HEADERS step

The HEADERS step detects clef, key and time information at the beginning of every staff.

Inputs
Outputs
Processing
Results

Inputs

The systems and staves
The no-staff image

Outputs

For every staff:

The clef (mandatory)
The key signature, if any
The time signature, if any

Processing

The engine can be rather aggressive because of the standardization of the sequence of these entities in the header portion of the staff.

Moreover, within the same system, the header components (whether present or absent) are vertically aligned in “columns” across the system staves.

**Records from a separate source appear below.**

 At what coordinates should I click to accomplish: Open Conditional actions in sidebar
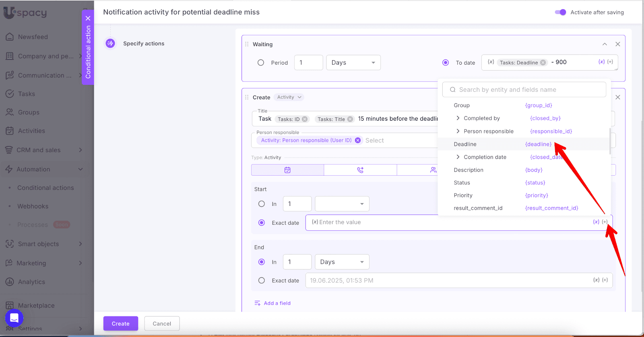[x=45, y=188]
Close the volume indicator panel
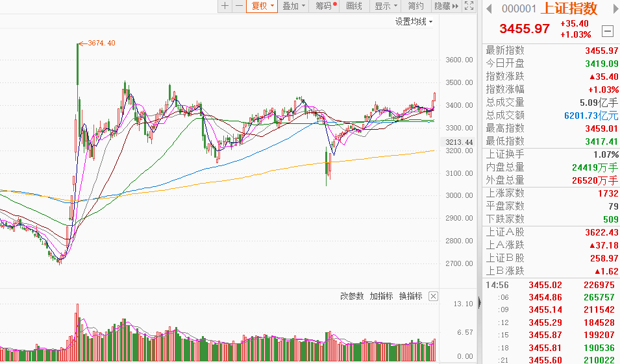 click(434, 297)
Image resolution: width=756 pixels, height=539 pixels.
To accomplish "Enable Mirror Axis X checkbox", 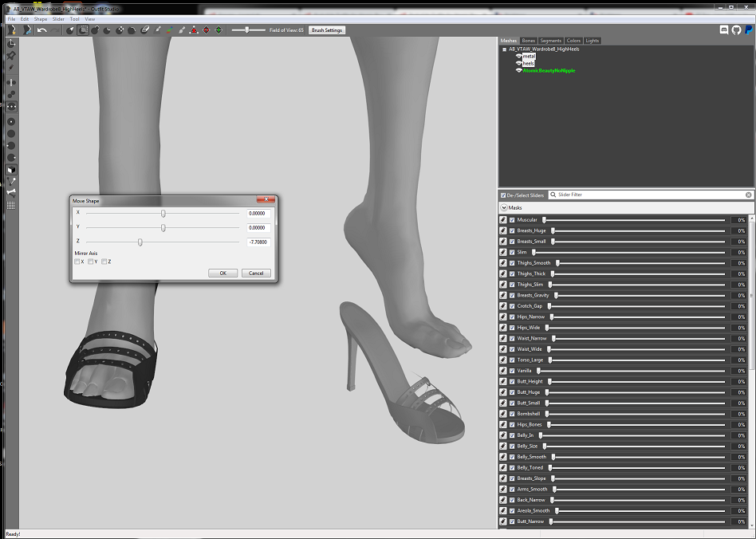I will pos(77,262).
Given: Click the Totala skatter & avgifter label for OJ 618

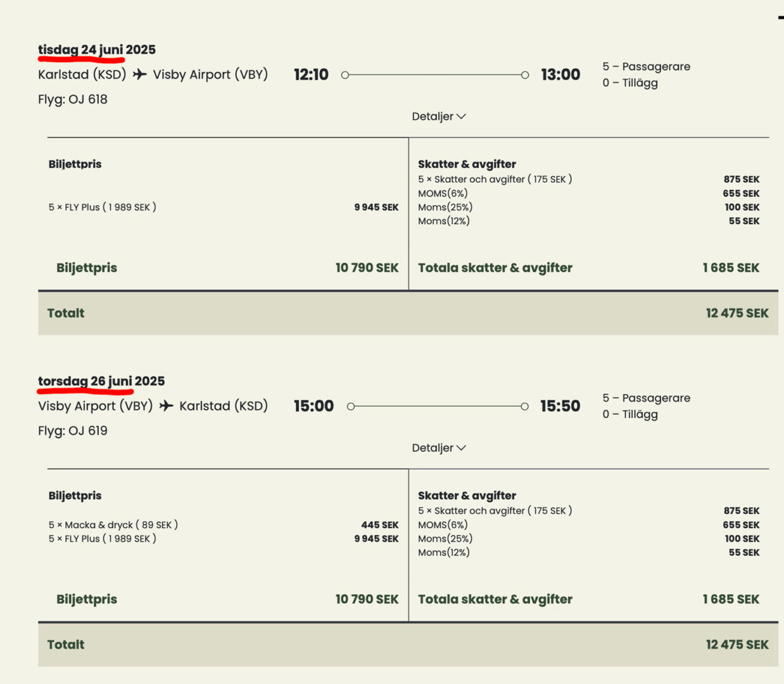Looking at the screenshot, I should click(x=495, y=268).
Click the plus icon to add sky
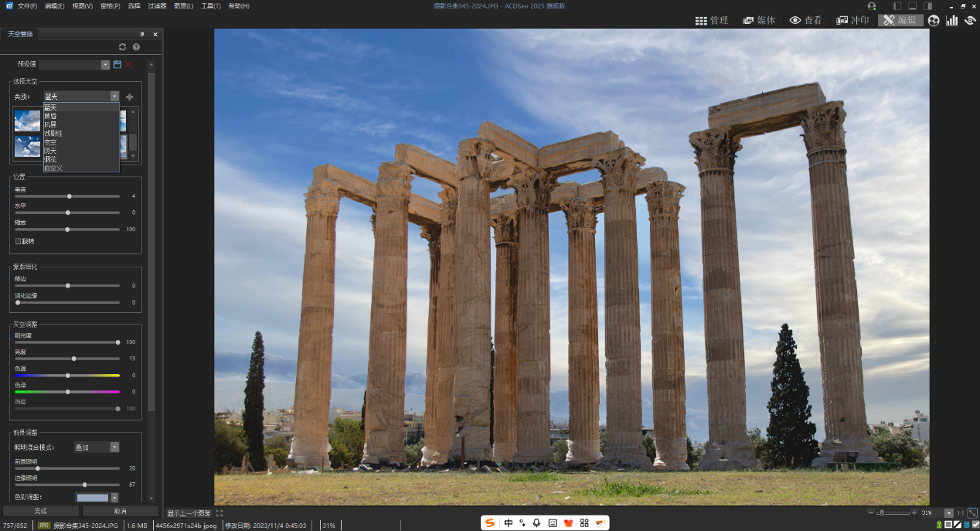This screenshot has height=531, width=980. (x=129, y=97)
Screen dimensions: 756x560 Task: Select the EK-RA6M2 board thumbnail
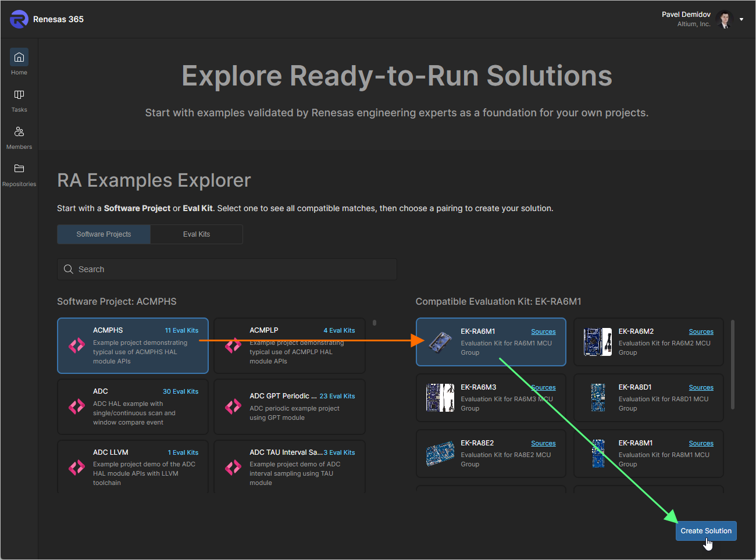[x=598, y=342]
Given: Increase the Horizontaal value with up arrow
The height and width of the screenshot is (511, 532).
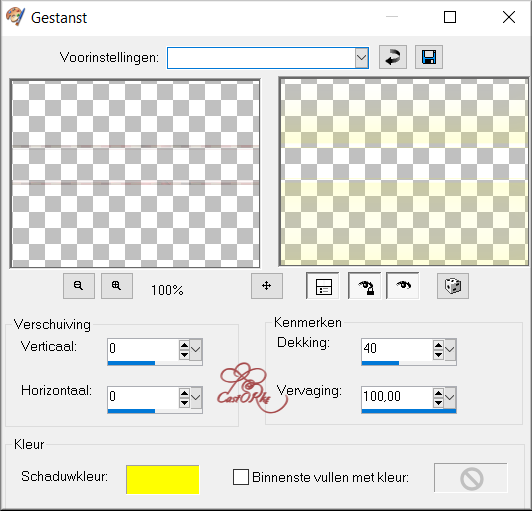Looking at the screenshot, I should 184,393.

This allows several cross-validations within a multi-staff system:

Clefs:
A clef is mandatory at the beginning of each staff header.
It can be different from one staff to the other.
Key signatures:
A key signature can vary (and even be void) from one staff to the other.
If present, the alteration slices are aligned across system staves.
Time signatures:
Either a time signature is present and identical in every staff of a system, or there are none.

Staff-free pixel source

To process each staff header, the engine uses the no-staff image – the binary image where all staff line pixels have been removed, made available by the GRID step.

With a projection to the x-axis, this allows to detect the blanks between the header components and thus limit the region of interest for each of them.

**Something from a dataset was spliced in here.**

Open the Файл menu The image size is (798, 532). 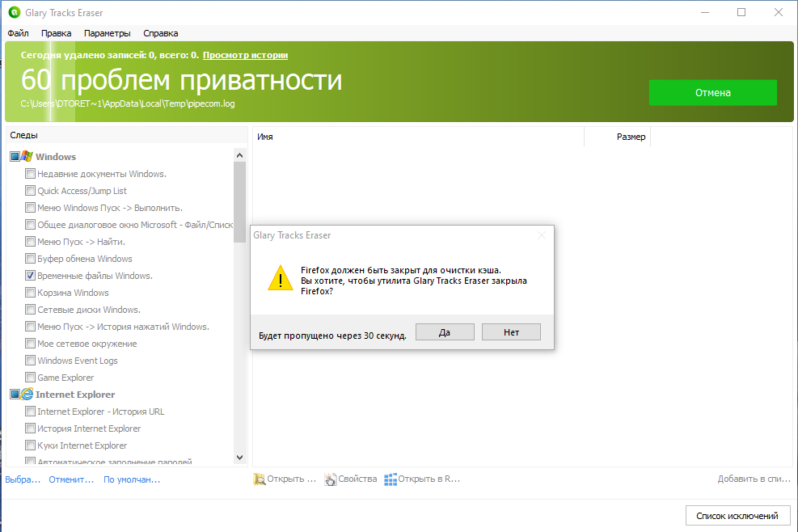click(17, 33)
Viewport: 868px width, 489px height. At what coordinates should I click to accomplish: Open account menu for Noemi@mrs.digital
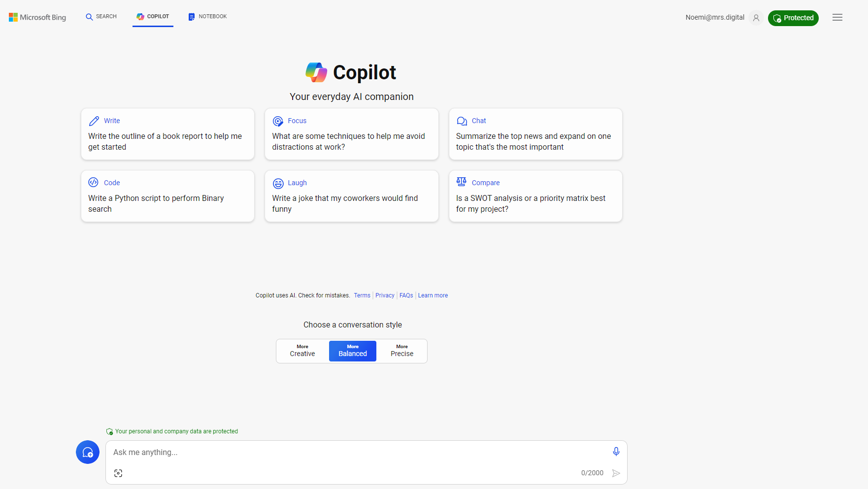coord(715,18)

Specifically for the key signature, the projection is also used to detect peaks likely to represent “stem-like” portions of sharp or flat signs.

Clef candidates

Using the pixels of a rectangular lookup area, the engine extracts all the elementary glyphs – defined as connected black pixels ensembles.

These elementary glyphs, as well as their combinations, are submitted to the glyph classifier, to come up with a list of acceptable clef shapes.

There may be several (mutually exclusive) acceptable clefs. They are registered in the system SIG and kept for the time being.

Key candidates

A key signature is a sequence of consistent alterations (all sharps or all flats or none) in a predefined order (FCGDAEB for sharps, BEADGCF for flats).

In the case of a key signature change, there may be some natural signs to explicitly cancel the previous alterations, although this is not mandatory. As of this writing, the engine is not able to handle key signatures containing natural signs.

The relative positioning of alterations in a given signature is identical for all clefs (treble, alto, tenor, bass) with the only exception of the sharp-based signatures in tenor clef.

Regarding the vertical projection of the staff-free pixels onto the x-axis:

Vertically, the projection uses an envelope that can embrace any key signature (under any clef), ranging from two interline values above the staff to one interline value below the staff.
Horizontally, the goal is to split the projection into slices, one slice for each alteration item to be extracted.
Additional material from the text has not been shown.